# Another moon night, with an eclipse @ sunrise.



## jtrump (May 26, 2014)

zero wind, figured I'd go to a different spot I've had really good success before. Low tide was at 2:30am here, so I figured I would sneak in early like the other night and get the stragglers held close to shore by the giant moon.
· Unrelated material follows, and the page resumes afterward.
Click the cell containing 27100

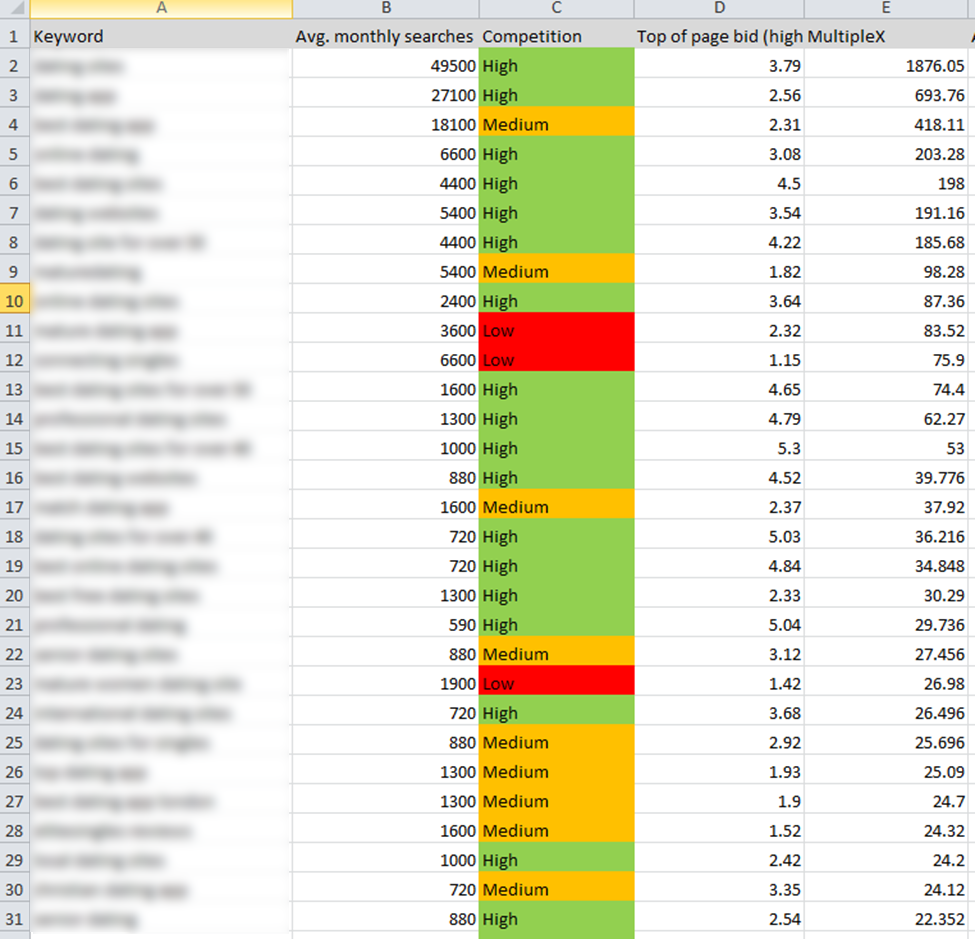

Apparently, these fish 15miles north didn't like that idea... So I putzed around for 2 hours getting a few here and there and one that went 7lbs he saved the day.

All together 37 fish.


On another note: The other night the fish seemed brain dead with the full moon @ low tide. Tonight on outgoing/low tide they jumped the boat numerous times before I could even see them. Must be the smart ones ;P

Saw zero sheeps and drum, However tons of reds' and a few triple Tail:notworthy:


----------



## jgingrey (Sep 16, 2014)

Very nice haul there.


----------



## Night Wing (May 16, 2011)

I wish all of those flounder were in my freezer.


----------



## jtrump (May 26, 2014)

Ive got about 50lbs in my freezer filleted and vac sealed, Ill gladly donate some to anyone but you have to drive to the east Coast


----------



## WAReilly (Jun 2, 2014)

Can you gig tripletail?


----------



## luvAduc (Oct 10, 2014)

No, tripletail can not be netted, speared, or snatched.


----------



## drifterfisher (Oct 9, 2009)

WAReilly said:


> Can you gig tripletail?


gotta be damn quick to hit one, and don't let the man catch you with it in ya cooler.:thumbsup:


----------



## jtrump (May 26, 2014)

Quick? They lay there like floating leafs! I won't risk my endorsement for one but geez it sure would be tasty.


----------